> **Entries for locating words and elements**
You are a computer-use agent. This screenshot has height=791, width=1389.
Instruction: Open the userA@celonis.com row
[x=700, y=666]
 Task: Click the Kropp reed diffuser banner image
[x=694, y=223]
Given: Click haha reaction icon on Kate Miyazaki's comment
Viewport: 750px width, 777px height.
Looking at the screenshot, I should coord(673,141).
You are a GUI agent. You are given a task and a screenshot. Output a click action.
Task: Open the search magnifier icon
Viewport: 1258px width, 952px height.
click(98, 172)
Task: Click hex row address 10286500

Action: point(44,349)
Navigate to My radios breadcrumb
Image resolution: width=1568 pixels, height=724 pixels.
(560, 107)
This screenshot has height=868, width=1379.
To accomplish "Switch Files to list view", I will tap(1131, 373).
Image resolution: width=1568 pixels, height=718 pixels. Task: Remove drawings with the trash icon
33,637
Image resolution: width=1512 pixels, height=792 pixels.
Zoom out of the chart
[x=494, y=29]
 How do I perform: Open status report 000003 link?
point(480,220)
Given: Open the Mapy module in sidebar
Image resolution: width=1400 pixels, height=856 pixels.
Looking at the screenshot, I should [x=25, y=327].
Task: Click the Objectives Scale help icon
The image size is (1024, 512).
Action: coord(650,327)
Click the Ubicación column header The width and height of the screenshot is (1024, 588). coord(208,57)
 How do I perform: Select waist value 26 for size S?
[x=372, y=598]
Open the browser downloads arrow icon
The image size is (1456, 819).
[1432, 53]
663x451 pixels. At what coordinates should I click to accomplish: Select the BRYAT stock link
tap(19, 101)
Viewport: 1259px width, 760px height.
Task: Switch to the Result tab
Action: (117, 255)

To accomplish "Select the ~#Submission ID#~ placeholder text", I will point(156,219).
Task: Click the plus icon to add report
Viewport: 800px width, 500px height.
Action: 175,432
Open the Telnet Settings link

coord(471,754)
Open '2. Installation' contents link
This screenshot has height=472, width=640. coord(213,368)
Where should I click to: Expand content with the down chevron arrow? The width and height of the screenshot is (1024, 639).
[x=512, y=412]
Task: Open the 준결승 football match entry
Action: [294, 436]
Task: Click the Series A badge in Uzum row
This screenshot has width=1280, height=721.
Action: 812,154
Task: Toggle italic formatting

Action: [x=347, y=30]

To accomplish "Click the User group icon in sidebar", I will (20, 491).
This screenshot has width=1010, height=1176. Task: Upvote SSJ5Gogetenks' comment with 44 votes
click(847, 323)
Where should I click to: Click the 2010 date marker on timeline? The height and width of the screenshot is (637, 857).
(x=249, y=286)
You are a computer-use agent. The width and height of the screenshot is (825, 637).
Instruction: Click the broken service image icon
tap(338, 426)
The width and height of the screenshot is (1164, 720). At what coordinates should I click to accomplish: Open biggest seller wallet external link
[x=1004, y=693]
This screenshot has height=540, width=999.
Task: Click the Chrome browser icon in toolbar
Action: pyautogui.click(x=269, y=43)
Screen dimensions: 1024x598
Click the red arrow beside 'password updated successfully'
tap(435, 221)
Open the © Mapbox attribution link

> **Written problem**
Could you retype all of the material above line for line, changing nothing?

> **Expected answer**
You are a computer-use agent. This screenshot has height=791, width=1389.
Instruction: Open the userA@celonis.com row
[x=700, y=666]
 Task: Click the Kropp reed diffuser banner image
[x=694, y=223]
Given: Click haha reaction icon on Kate Miyazaki's comment
Viewport: 750px width, 777px height.
Looking at the screenshot, I should coord(673,141).
You are a GUI agent. You are given a task and a screenshot. Output a click action.
Task: Open the search magnifier icon
Viewport: 1258px width, 952px height.
click(98, 172)
Task: Click hex row address 10286500

Action: point(44,349)
Navigate to My radios breadcrumb
Image resolution: width=1568 pixels, height=724 pixels.
(560, 107)
This screenshot has height=868, width=1379.
To accomplish "Switch Files to list view", I will tap(1131, 373).
Image resolution: width=1568 pixels, height=718 pixels. Task: Remove drawings with the trash icon
33,637
Image resolution: width=1512 pixels, height=792 pixels.
Zoom out of the chart
[x=494, y=29]
 How do I perform: Open status report 000003 link?
point(480,220)
Given: Open the Mapy module in sidebar
Image resolution: width=1400 pixels, height=856 pixels.
Looking at the screenshot, I should [x=25, y=327].
Task: Click the Objectives Scale help icon
The image size is (1024, 512).
Action: coord(650,327)
Click the Ubicación column header The width and height of the screenshot is (1024, 588). coord(208,57)
 How do I perform: Select waist value 26 for size S?
[x=372, y=598]
Open the browser downloads arrow icon
The image size is (1456, 819).
[1432, 53]
663x451 pixels. At what coordinates should I click to accomplish: Select the BRYAT stock link
tap(19, 101)
Viewport: 1259px width, 760px height.
Task: Switch to the Result tab
Action: (117, 255)

To accomplish "Select the ~#Submission ID#~ placeholder text", I will point(156,219).
Task: Click the plus icon to add report
Viewport: 800px width, 500px height.
Action: 175,432
Open the Telnet Settings link

coord(471,754)
Open '2. Installation' contents link
This screenshot has height=472, width=640. coord(213,368)
Where should I click to: Expand content with the down chevron arrow? The width and height of the screenshot is (1024, 639).
[x=512, y=412]
Task: Open the 준결승 football match entry
Action: [294, 436]
Task: Click the Series A badge in Uzum row
This screenshot has width=1280, height=721.
Action: 812,154
Task: Toggle italic formatting

Action: [x=347, y=30]

To accomplish "Click the User group icon in sidebar", I will (20, 491).
This screenshot has width=1010, height=1176. Task: Upvote SSJ5Gogetenks' comment with 44 votes
click(847, 323)
Where should I click to: Click the 2010 date marker on timeline? The height and width of the screenshot is (637, 857).
(x=249, y=286)
You are a computer-use agent. The width and height of the screenshot is (825, 637).
Instruction: Click the broken service image icon
tap(338, 426)
The width and height of the screenshot is (1164, 720). At what coordinates should I click to accomplish: Open biggest seller wallet external link
[x=1004, y=693]
This screenshot has height=540, width=999.
Task: Click the Chrome browser icon in toolbar
Action: pyautogui.click(x=269, y=43)
Screen dimensions: 1024x598
Click the red arrow beside 'password updated successfully'
tap(435, 221)
Open the © Mapbox attribution link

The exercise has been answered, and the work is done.